#### Do this:
Copy the data from the line with "Click the dash marker beside TMDX" through the line with "Action: (596, 467)", changing "horizontal" to "vertical" and leaving everything else as it is.

begin Material supplied

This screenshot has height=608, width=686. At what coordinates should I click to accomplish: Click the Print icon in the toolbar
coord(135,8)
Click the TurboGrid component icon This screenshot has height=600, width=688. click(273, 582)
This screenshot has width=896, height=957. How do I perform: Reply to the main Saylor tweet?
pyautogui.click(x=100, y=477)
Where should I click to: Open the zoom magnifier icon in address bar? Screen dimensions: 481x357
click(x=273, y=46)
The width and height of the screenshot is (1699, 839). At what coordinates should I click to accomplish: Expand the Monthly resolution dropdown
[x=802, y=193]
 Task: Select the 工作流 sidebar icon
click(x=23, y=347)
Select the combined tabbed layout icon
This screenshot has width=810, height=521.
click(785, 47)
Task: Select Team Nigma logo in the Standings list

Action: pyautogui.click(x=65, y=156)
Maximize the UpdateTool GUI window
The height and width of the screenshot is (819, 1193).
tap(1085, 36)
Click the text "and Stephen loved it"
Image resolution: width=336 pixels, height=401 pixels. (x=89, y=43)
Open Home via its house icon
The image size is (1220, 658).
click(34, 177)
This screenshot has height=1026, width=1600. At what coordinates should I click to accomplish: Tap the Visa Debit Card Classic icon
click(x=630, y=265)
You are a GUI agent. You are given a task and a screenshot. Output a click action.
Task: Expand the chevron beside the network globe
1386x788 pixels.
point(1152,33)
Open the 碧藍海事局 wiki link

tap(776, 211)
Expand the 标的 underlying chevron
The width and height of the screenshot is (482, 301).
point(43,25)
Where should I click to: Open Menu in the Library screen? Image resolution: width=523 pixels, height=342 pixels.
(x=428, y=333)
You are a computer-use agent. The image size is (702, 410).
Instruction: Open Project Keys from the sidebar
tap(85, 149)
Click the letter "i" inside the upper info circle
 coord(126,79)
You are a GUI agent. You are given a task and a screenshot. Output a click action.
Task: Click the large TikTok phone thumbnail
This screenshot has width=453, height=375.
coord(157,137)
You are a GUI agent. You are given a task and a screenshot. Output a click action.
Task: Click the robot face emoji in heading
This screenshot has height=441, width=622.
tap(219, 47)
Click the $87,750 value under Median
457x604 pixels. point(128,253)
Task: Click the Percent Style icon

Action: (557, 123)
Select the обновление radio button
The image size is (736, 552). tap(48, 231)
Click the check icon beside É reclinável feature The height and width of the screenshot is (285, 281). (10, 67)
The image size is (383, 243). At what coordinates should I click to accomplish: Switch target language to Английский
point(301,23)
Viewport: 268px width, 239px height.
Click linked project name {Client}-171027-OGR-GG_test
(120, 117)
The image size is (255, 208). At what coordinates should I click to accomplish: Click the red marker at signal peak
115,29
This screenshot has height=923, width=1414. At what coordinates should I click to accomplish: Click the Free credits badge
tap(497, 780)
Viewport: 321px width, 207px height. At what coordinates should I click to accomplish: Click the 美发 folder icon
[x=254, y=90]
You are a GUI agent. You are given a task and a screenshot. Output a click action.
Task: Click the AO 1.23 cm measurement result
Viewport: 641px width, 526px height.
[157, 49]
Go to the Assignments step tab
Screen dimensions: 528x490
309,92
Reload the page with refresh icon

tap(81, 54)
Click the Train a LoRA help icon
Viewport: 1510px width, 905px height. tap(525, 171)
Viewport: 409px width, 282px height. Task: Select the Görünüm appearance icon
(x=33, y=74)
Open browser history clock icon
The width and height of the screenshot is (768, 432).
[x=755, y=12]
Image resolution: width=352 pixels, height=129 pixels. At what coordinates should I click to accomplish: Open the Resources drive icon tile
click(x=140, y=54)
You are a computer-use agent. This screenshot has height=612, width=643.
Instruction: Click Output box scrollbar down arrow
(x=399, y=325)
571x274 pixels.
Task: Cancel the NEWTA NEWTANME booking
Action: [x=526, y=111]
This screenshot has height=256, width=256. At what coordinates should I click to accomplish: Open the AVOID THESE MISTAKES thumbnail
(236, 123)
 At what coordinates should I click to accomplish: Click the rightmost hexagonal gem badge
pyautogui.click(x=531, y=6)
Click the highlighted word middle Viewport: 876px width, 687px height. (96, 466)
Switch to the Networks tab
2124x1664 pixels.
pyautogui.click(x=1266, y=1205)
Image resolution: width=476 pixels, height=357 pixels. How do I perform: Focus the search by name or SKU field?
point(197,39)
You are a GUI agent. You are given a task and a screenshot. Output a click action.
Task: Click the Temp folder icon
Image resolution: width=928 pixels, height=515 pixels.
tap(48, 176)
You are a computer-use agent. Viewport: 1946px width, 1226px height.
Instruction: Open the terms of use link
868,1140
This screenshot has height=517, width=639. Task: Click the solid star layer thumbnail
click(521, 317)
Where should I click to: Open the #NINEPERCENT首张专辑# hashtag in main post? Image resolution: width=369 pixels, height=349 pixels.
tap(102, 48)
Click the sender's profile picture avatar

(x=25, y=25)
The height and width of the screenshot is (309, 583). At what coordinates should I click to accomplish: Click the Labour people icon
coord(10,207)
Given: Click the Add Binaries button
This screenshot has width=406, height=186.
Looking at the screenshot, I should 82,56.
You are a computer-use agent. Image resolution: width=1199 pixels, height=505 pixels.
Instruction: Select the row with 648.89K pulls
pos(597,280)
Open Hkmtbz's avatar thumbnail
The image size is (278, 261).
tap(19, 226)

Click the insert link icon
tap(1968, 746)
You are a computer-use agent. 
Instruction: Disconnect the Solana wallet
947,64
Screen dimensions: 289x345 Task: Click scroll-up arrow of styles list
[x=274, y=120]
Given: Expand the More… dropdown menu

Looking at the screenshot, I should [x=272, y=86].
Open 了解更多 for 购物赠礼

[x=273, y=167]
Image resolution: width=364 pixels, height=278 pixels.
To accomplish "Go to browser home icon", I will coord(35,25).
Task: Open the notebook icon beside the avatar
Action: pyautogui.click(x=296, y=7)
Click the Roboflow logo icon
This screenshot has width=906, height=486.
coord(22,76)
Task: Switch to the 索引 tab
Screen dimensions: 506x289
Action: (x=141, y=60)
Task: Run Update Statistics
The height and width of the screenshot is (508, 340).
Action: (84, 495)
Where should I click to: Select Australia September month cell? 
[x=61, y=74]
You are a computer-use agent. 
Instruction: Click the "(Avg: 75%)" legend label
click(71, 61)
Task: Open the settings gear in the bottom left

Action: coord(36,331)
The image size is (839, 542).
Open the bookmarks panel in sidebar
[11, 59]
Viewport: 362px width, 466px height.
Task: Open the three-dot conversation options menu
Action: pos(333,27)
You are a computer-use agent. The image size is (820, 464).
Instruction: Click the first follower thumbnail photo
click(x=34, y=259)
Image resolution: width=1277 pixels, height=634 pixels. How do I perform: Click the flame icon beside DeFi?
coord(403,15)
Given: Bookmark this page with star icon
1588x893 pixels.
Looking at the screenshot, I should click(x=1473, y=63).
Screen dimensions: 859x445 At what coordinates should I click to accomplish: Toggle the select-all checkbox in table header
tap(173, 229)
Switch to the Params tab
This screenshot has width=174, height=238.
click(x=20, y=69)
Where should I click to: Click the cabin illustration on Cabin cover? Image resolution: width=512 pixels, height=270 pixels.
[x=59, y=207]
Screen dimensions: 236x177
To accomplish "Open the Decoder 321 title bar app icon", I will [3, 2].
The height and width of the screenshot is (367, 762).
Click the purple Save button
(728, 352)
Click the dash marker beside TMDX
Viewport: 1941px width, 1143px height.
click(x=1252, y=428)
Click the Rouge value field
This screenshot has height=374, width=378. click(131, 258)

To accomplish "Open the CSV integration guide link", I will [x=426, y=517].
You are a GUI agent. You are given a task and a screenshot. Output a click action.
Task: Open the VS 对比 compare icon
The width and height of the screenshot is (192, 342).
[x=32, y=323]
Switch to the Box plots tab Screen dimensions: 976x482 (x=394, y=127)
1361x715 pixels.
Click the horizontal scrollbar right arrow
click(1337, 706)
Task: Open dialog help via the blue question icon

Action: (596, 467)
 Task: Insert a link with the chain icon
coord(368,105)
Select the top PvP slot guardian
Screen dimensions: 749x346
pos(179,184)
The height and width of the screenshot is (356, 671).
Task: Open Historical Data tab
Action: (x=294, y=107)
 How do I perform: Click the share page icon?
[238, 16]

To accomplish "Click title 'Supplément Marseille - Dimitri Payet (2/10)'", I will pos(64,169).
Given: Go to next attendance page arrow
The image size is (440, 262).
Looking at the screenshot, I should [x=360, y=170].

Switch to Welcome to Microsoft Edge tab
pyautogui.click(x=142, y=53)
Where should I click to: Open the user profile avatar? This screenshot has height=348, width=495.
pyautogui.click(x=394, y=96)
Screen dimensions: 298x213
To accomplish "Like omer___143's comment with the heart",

end Material supplied

#### Full output:
Click the dash marker beside TMDX
Viewport: 1941px width, 1143px height.
click(x=1252, y=428)
Click the Rouge value field
This screenshot has height=374, width=378. click(131, 258)

To accomplish "Open the CSV integration guide link", I will [x=426, y=517].
You are a GUI agent. You are given a task and a screenshot. Output a click action.
Task: Open the VS 对比 compare icon
The width and height of the screenshot is (192, 342).
[x=32, y=323]
Switch to the Box plots tab Screen dimensions: 976x482 (x=394, y=127)
1361x715 pixels.
Click the vertical scrollbar right arrow
click(1337, 706)
Task: Open dialog help via the blue question icon

Action: (596, 467)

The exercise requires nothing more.